Барон ничего не говорил.
Немой слуга ставил перед ними на стол свечу и засыпал, присев на корточки у камина и свесив с колен длинные белеющие кисти рук.
IV
На самом деле меланхолическая странность монсеньера объяснялась тем, что он умирал. Сознание несправедливости, как проказа, разрушало его. Обезьяны могут говорить. Но они не говорят. Они могут говорить, но они не одушевлены. Они могут говорить, но они не верят в Бога. Он ждал чуда, он ждал проявления души в неодушевленном автомате. Он считал это естественным. Ведь душа - выражает себя посредством речи. Душа - христианка. Вот язык немых. Обезьяны могут говорить. Но они не говорят. Очевидно, душа - иллюзия. Бог - иллюзия. Человеку остается только Святая Дева, без Творца над Ней, без младенца на руках.
Во всяком случае, так рассуждал барон, примиряя для рассудка религиозные воззрения своего друга. Он как раз начинал строить на окраине Рима удивительной конструкции монгольфьер, похожий на огромную завитую раковину улитки, а потому не надевал к завтраку ни кружевной рубашки, ни кафтана, кушая в позвякивающем инструментами фартуке. Обыкновенно за кофе он показывал монсеньеру изменяющиеся чертежи, водя с объяснениями то ногтем, то повернутой затылком кверху кофейной ложечкой над прозрачной паутиной свивающихся спиралей.

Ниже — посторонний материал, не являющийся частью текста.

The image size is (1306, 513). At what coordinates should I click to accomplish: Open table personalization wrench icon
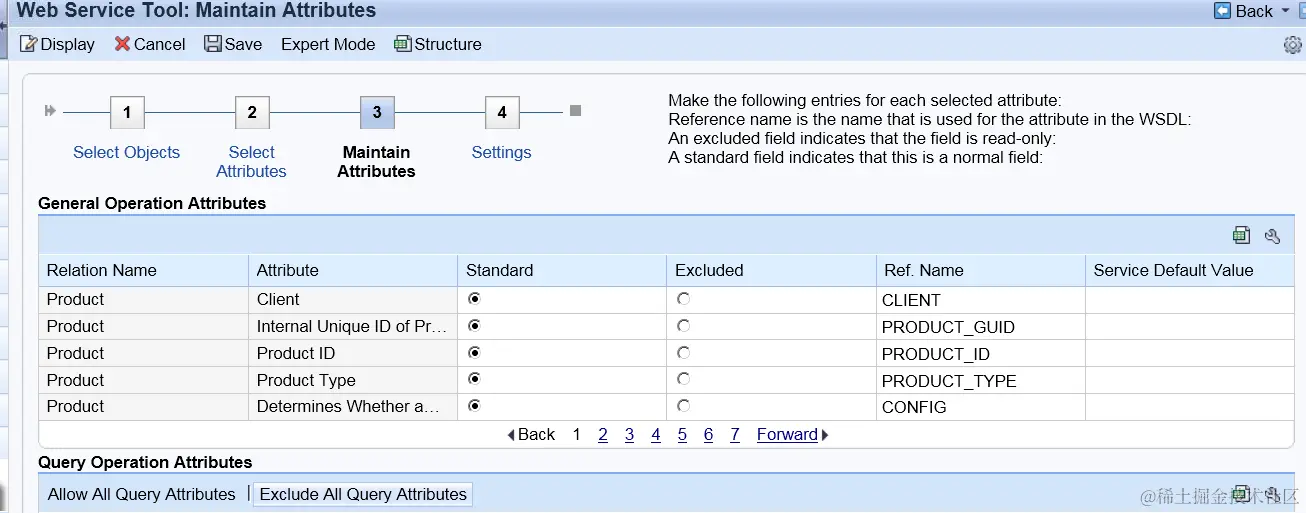click(1272, 236)
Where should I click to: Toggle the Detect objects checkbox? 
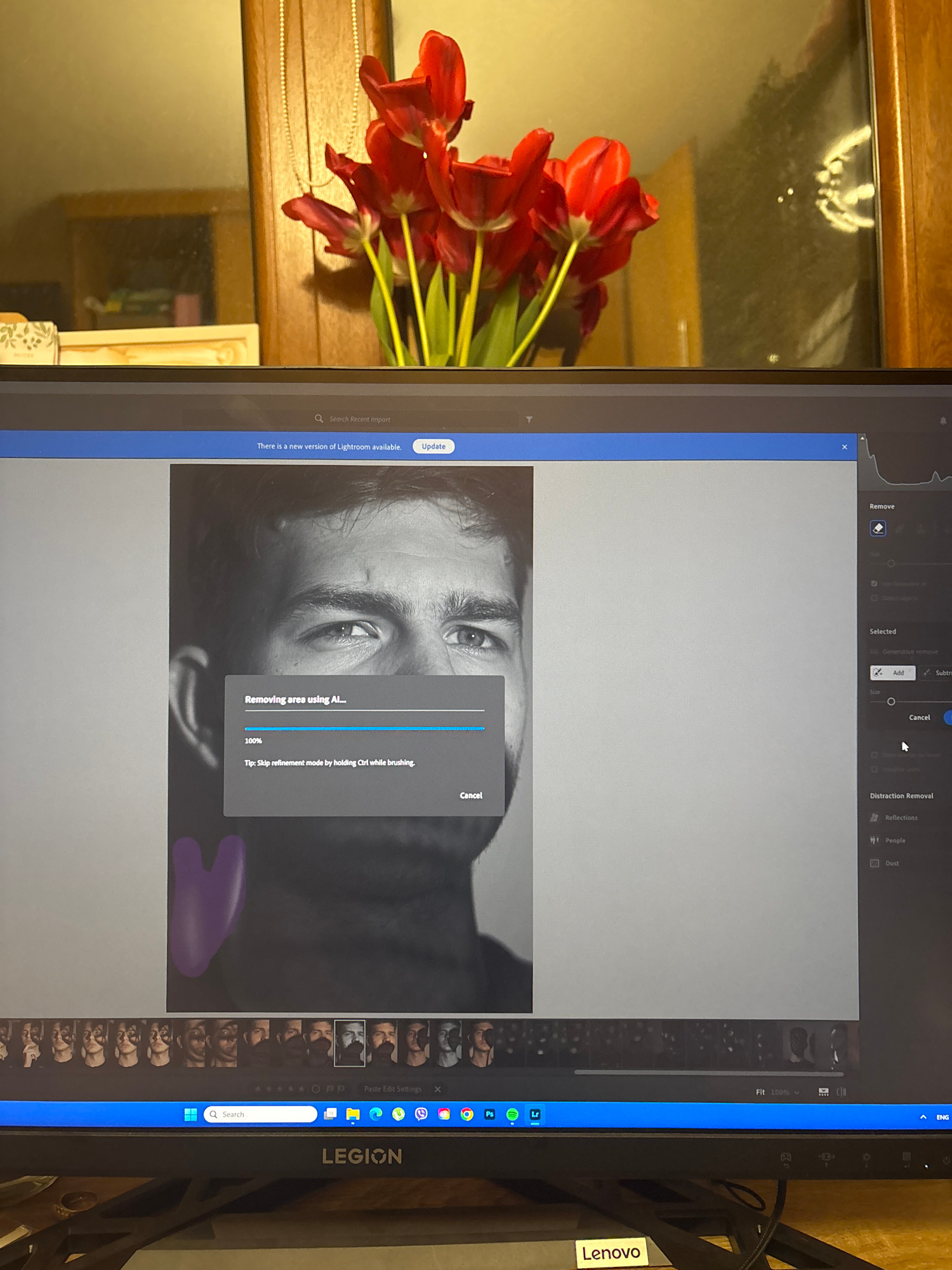875,598
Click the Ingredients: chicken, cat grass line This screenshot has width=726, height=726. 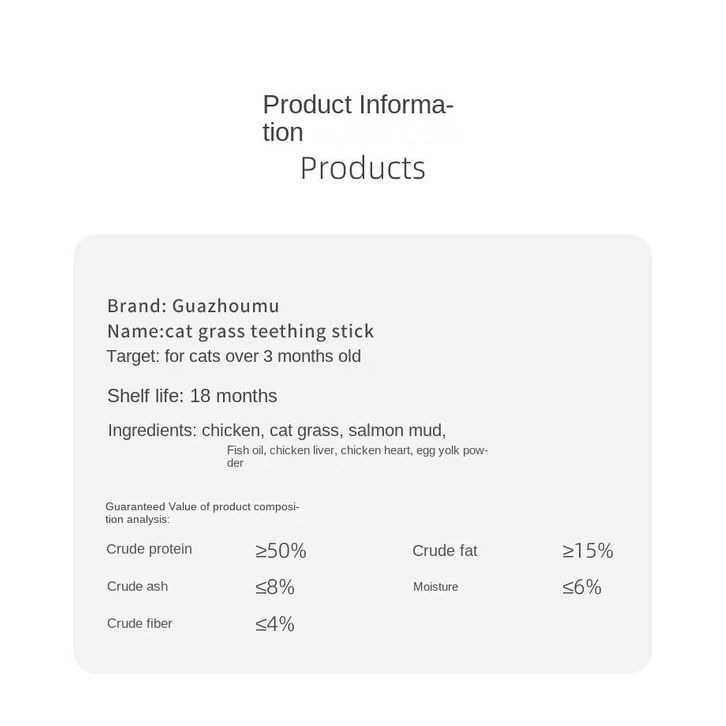pos(276,431)
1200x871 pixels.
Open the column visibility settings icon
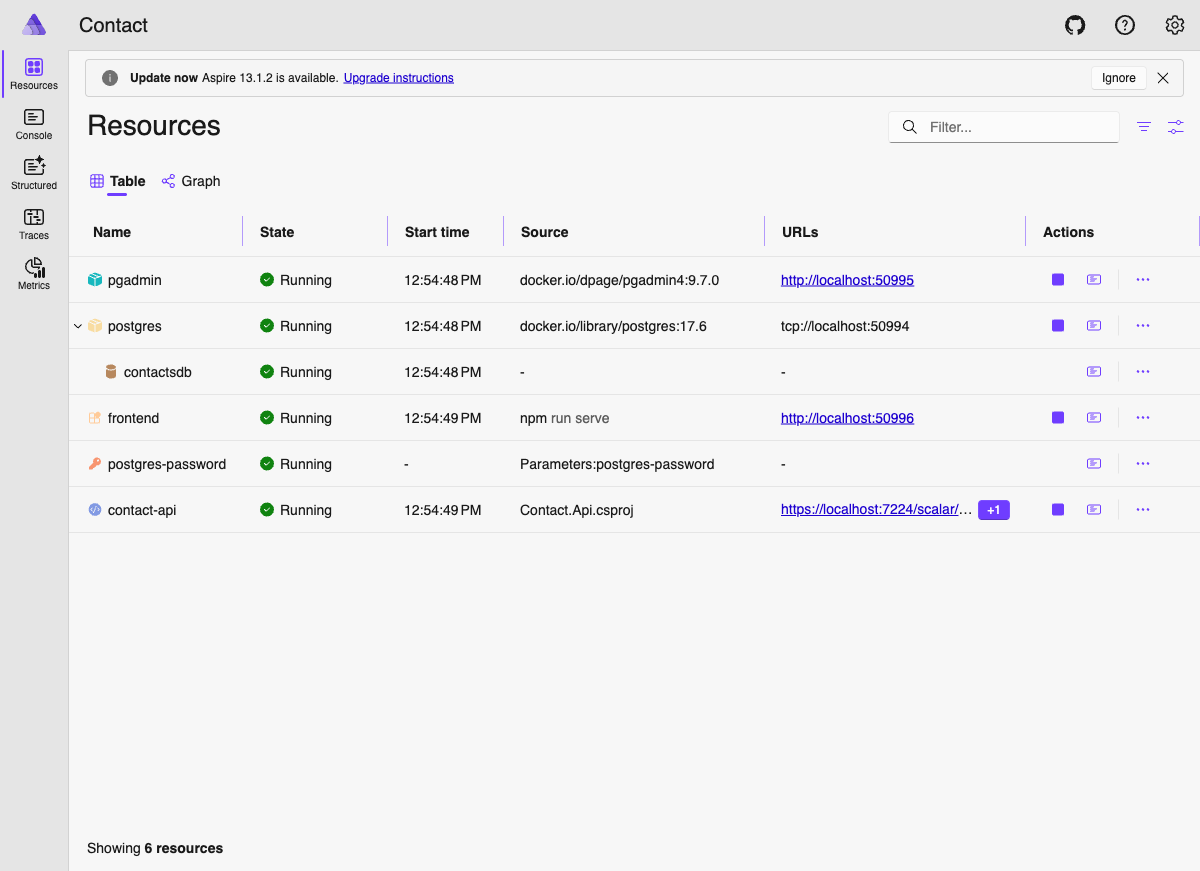[x=1175, y=127]
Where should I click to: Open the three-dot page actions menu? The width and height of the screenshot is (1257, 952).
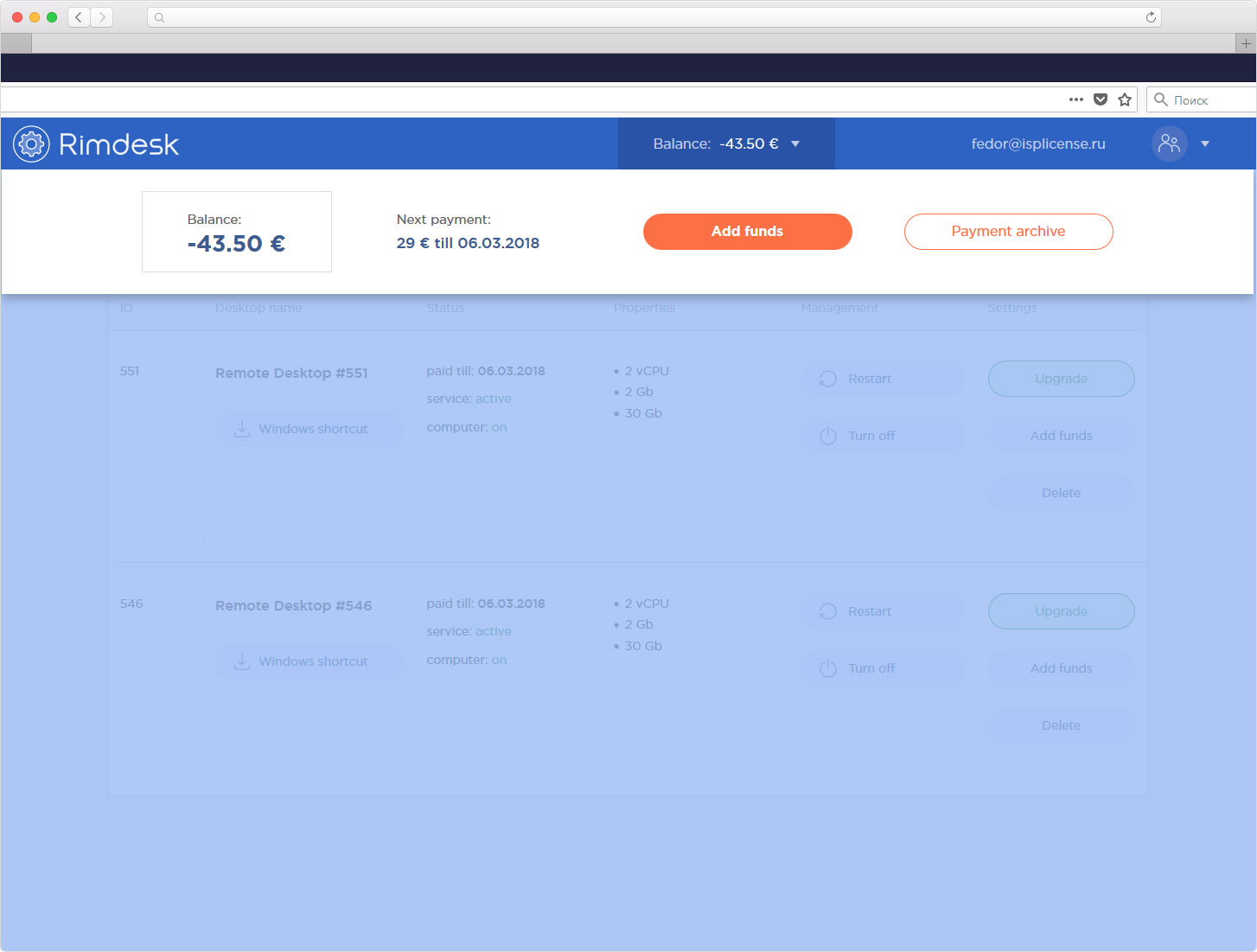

Он объяснял, что каркас шара будет как бы винтообразный. Под баллоном будет установлен поворотный круг и самозаводящаяся пружина. Летательный механизм будет ввинчиваться в воздух. Это позволит ему подняться почти до самой окраины воздушной оболочки земли, куда иногда заносит восходящими потоками птиц, и они парят, мертвые и неподвижные, превратившись в перистые глыбы льда. Впрочем, опасаясь холода, да и не желая утяжелять хрупкую и полувоздушную, как балерина, конструкцию летательного снаряда, изобретательный барон в качестве довольно оригинального, хотя и недостоверного высотомера, намеревался послать в полет запаянную колбу с водой. По достижении снарядом крайних областей воздушного кокона вода, превратившись в лед, разорвала бы стеклянную оболочку.
- Воздушный шар... - снисходительно говорил священник, отрываясь от неразборчиво написанных листков бумаги (- Что вы такое пишете? Завещание). - Если б сделать что-нибудь, как бабочка.
- Почему как бабочка? - удивленно спрашивал барон.
- Это будет похоже на душу, - отвечал священник.
Барон вставал, вытирал салфеткой рот и звякал тяжелым холщовым фартуком.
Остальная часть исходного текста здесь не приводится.